Research

Current Projects

The Epilepsy Bioinformatics Study for Antiepileptogenic Therapy (EpiBioS4Rx) Project 

Some traumatic brain injury patients secondarily develop epilepsy. EpiBioS4Rx is studying a preclinical rodent model of induced brain injury and human brain injury patients in order to understand the mechanism of epileptogenesis. We are applying data science and machine learning to imaging and electrophysiology to identify translational biomarkers that will help predict epilepsy after brain injury. Currently, we work with scalp and depth EEG, resting-state fMRI, diffusion-weighted imaging, and structural data.


 

 

Data Archive for the BRAIN Initiative (DABI)

An archive and analysis sandbox for human invasive neurophysiology data. The platform supports data deposition and de-identification, protocol detection, quality assessment, mapping of data attributes into a common schema, query, analytics, and visualization.


 

COVID-19 Data Archive (COVID-ARC)

A data archive and resource platform for multimodal (i.e., demographics, clinical outcomes, imaging scans) and longitudinal data related to COVID-19.


Virtual Brain Segmenter 

The Virtual Brain Segmenter (VBS) is a tool that utilizes virtual reality to transform how manually correcting segmentation errors is accomplished. VBS allows users to walk into the brain and visualize features that are challenging to see on a computer. Visualizing the 3-dimensional structure of the brain using simulated virtual reality rather than the 2-dimensional interface makes understanding neuroanatomy more intuitive to non-experts.


BRAIN Integrated Resource for Human Anatomy and Intracranial Neurophysiology (BRAIN^2)
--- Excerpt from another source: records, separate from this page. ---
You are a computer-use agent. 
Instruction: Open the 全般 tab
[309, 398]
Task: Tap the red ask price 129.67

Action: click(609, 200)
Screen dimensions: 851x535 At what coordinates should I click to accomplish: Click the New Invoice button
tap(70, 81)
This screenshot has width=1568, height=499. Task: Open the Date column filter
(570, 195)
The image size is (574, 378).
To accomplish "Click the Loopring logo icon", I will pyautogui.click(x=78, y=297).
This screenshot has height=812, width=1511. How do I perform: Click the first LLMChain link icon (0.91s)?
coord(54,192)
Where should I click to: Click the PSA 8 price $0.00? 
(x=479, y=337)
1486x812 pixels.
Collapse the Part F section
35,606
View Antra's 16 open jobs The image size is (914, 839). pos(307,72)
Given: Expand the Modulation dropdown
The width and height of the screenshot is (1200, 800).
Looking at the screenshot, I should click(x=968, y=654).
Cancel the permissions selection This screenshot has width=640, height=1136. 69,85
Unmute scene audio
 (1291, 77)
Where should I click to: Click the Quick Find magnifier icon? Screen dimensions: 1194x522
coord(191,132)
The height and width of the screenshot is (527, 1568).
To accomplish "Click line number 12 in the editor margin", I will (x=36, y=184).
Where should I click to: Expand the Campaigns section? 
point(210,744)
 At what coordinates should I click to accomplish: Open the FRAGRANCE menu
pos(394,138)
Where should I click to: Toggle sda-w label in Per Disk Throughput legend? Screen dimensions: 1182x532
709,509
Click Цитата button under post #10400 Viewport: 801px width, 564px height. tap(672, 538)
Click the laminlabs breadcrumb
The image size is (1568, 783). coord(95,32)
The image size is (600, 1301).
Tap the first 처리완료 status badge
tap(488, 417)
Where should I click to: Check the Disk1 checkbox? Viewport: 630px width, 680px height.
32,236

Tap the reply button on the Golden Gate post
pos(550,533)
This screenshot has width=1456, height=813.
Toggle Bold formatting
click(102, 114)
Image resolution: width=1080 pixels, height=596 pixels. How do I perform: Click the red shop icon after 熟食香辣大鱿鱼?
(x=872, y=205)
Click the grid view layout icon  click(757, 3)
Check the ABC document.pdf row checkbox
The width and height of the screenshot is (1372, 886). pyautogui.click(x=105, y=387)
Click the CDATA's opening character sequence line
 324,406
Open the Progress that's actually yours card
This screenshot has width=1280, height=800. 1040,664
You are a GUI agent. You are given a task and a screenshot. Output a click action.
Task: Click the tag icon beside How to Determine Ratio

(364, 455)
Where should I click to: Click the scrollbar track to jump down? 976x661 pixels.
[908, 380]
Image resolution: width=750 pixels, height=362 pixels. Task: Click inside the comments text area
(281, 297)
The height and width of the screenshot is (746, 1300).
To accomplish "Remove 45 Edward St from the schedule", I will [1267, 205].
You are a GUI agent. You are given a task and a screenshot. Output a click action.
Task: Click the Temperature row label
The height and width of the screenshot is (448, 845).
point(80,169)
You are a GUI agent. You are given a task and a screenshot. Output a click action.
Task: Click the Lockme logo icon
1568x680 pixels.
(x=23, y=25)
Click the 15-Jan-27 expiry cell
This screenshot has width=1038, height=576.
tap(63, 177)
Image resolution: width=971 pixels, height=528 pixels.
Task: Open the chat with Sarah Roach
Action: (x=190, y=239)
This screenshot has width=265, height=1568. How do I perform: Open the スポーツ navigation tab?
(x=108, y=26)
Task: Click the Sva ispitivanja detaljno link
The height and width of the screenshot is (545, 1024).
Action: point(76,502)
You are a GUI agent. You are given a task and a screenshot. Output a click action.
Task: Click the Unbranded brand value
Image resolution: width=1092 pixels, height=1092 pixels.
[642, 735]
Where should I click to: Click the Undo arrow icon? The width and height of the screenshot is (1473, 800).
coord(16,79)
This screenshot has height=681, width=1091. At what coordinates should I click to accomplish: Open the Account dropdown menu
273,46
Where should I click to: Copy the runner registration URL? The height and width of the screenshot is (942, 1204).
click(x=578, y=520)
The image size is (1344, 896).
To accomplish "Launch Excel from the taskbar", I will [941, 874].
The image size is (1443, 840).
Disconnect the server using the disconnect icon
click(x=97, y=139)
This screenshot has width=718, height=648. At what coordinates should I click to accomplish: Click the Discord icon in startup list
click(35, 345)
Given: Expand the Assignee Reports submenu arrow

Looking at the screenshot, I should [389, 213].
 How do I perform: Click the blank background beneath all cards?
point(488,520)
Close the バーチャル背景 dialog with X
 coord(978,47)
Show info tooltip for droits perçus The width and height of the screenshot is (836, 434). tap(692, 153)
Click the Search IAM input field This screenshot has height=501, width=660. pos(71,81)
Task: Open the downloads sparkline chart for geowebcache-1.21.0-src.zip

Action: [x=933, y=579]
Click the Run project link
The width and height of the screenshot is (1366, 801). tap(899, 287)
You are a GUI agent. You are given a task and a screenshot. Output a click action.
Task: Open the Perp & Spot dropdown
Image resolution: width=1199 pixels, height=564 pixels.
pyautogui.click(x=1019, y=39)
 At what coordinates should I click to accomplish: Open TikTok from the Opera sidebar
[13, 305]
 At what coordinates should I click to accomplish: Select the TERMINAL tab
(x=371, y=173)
Despite significant advances in human neurosciences emerging from direct intracranial recordings of brain activity in human volunteers, it can be difficult to fully interpret these signals because of an incomplete understanding of the factors that affect their quality and patterns. This is further complicated by the relative rarity of these signals, which makes it challenging to conduct the large-scale studies that are needed to study the factors that may contribute to signal variability, such as underlying brain anatomy. In this project, we use the power of numbers derived from the Data Archive for the BRAIN Initiative to create a large integrated multimodal dataset to enable large-scale analyses of these brain signals and their significance, especially as it pertains to the influence of brain anatomy on these neural signals.